The EPA outlines radon-resistant construction basics that focus on creating a gas-permeable layer beneath the slab, sealing and reducing soil gas entry points, and including venting pathways so radon can be routed safely outside (Source: EPA). The EPA also notes that new homes can be built to resist radon entry and that the additional cost at the time of construction is minimal, while reducing potential lung cancer risk when installed properly (Source: EPA).

Even when a home is built with radon-resistant features, testing still matters. A radon-resistant home is designed to reduce the likelihood of high levels, not to guarantee a specific measurement without verification. Think of it like a seatbelt: it improves safety, but you still check that it works and you still drive responsibly.

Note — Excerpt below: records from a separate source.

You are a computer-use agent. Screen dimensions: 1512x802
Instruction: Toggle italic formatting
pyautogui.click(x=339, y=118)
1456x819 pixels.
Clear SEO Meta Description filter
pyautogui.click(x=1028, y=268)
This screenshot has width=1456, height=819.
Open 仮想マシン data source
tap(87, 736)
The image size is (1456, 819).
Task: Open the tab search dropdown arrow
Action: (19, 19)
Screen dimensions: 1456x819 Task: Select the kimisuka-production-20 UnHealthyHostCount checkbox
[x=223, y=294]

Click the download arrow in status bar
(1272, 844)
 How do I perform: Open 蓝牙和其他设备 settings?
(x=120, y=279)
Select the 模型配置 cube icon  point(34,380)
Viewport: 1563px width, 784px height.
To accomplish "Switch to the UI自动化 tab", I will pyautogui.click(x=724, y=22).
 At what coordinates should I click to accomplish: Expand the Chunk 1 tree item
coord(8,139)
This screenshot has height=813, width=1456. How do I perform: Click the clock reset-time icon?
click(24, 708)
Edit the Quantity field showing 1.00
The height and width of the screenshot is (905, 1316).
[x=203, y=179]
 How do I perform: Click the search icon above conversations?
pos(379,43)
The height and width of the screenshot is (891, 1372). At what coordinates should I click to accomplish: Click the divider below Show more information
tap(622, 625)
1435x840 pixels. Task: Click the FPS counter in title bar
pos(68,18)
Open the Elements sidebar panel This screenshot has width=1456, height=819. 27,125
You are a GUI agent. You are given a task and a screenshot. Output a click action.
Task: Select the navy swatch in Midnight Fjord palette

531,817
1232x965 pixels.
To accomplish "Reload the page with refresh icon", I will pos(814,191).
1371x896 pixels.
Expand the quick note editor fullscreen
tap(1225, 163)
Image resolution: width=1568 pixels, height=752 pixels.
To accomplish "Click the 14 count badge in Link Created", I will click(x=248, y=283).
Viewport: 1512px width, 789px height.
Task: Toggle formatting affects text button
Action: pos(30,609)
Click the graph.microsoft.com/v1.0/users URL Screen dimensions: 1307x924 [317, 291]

Radon and Real Estate: Why It Comes Up During Home Sales

Radon testing is common in real estate transactions because it’s one of the few indoor environmental hazards that can be measured quickly and corrected in a straightforward way. When a buyer requests a radon test, they’re usually not trying to “find fault.” They’re trying to reduce uncertainty. If a test comes back elevated, the most common outcome
is negotiation for mitigation or credit, followed by retesting to confirm the reduction.

From a homeowner’s perspective, a mitigation system is often a value-preserving improvement. It can remove a potential obstacle during resale, and it provides immediate health protection for current occupants. The most important mindset shift is to view radon mitigation like other home safety upgrades: it’s closer to installing smoke
detectors than it is to repairing catastrophic structural damage.

Common Misconceptions That Cause People to Skip Testing

Many homeowners skip radon testing because they believe one of a few common myths. One myth is that a brand-new home can’t have radon. In reality, the EPA’s guidance repeatedly emphasizes that any home can have radon, including new construction (Source: EPA (Citizen’s Guide to Radon)). Another myth is that a home without a basement is automatically safe. Radon can enter slab foundations and crawl spaces as well.

A third myth is that if a neighbor tested low, your home must be low too. Radon varies at the house level due to soil permeability, foundation details, and pressure dynamics. That’s why public health agencies don’t recommend “area guessing.” They recommend testing your specific home.

Finally, some people assume that if their radon level is “only a little high,” mitigation isn’t worth it. The EPA’s position is that there is no known safe radon level and that reducing exposure reduces risk (Source: EPA (Citizen’s Guide to Radon)). Once you view radon as a long-term exposure issue, the logic becomes clearer: lowering radon is a preventive action taken now to reduce risk later.

The Bottom Line

Radon is a naturally occurring radioactive gas produced by the decay of uranium in soil and rock. Outdoors, it usually disperses quickly. Indoors, it can accumulate to elevated levels, especially in lower areas of a home. The danger comes from long-term inhalation exposure, which increases the risk of lung cancer.

The EPA estimates radon causes about 21,000 lung cancer deaths per year and is the leading cause of lung cancer among non-smokers (Source: EPA). The EPA recommends taking action when a home tests at or above 4.0 pCi/L (Source: EPA). Testing is the only way to know your number, and mitigation is a proven, effective solution. Some mitigation systems can reduce radon levels by up to 99 percent (Source: EPA (Consumer’s Guide to Radon Reduction)).

At RadonRN.com, our goal is to be a clear, structured resource that helps you understand radon, measure it correctly, interpret your results, and take the right next step. If you take only one thing away from this article, make it this: radon is common, testing is simple, and fixing elevated levels is very achievable.